- [DIRECTIVE] Could you reproduce all of the material below word for word, keeping every line?

- [EXTRACTED INFORMATION]
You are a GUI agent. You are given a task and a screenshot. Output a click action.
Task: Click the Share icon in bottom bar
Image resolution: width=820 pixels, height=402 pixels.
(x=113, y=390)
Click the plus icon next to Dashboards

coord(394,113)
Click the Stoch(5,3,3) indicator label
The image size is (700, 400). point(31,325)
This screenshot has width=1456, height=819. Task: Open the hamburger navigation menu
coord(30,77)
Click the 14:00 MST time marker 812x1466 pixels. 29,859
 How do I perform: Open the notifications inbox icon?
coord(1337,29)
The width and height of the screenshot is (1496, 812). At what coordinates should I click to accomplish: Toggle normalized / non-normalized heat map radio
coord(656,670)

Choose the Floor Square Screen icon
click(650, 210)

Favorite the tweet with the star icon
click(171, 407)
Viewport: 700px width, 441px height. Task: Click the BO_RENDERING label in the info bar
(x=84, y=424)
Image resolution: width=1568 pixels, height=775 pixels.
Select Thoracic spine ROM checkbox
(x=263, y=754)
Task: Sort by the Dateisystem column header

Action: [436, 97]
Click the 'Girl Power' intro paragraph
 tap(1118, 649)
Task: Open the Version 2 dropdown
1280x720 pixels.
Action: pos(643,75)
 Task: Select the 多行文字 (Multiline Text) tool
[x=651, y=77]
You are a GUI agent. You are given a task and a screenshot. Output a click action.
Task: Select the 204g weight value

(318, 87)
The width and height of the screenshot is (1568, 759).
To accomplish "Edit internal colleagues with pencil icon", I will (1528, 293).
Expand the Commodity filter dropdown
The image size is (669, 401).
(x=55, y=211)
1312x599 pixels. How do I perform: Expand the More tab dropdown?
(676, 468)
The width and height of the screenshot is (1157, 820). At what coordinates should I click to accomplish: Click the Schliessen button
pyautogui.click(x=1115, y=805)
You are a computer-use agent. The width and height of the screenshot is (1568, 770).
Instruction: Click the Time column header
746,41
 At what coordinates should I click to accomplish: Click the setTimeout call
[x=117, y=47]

- [EXERCISE OUTPUT]
You are a GUI agent. You are given a task and a screenshot. Output a click action.
Task: Click the Share icon in bottom bar
Image resolution: width=820 pixels, height=402 pixels.
(x=113, y=390)
Click the plus icon next to Dashboards

coord(394,113)
Click the Stoch(5,3,3) indicator label
The image size is (700, 400). point(31,325)
This screenshot has width=1456, height=819. Task: Open the hamburger navigation menu
coord(30,77)
Click the 14:00 MST time marker 812x1466 pixels. 29,859
 How do I perform: Open the notifications inbox icon?
coord(1337,29)
The width and height of the screenshot is (1496, 812). At what coordinates should I click to accomplish: Toggle normalized / non-normalized heat map radio
coord(656,670)

Choose the Floor Square Screen icon
click(650, 210)

Favorite the tweet with the star icon
click(171, 407)
Viewport: 700px width, 441px height. Task: Click the BO_RENDERING label in the info bar
(x=84, y=424)
Image resolution: width=1568 pixels, height=775 pixels.
Select Thoracic spine ROM checkbox
(x=263, y=754)
Task: Sort by the Dateisystem column header

Action: [436, 97]
Click the 'Girl Power' intro paragraph
 tap(1118, 649)
Task: Open the Version 2 dropdown
1280x720 pixels.
Action: pos(643,75)
 Task: Select the 多行文字 (Multiline Text) tool
[x=651, y=77]
You are a GUI agent. You are given a task and a screenshot. Output a click action.
Task: Select the 204g weight value

(318, 87)
The width and height of the screenshot is (1568, 759).
To accomplish "Edit internal colleagues with pencil icon", I will (1528, 293).
Expand the Commodity filter dropdown
The image size is (669, 401).
(x=55, y=211)
1312x599 pixels. How do I perform: Expand the More tab dropdown?
(676, 468)
The width and height of the screenshot is (1157, 820). At what coordinates should I click to accomplish: Click the Schliessen button
pyautogui.click(x=1115, y=805)
You are a computer-use agent. The width and height of the screenshot is (1568, 770).
Instruction: Click the Time column header
746,41
 At what coordinates should I click to accomplish: Click the setTimeout call
[x=117, y=47]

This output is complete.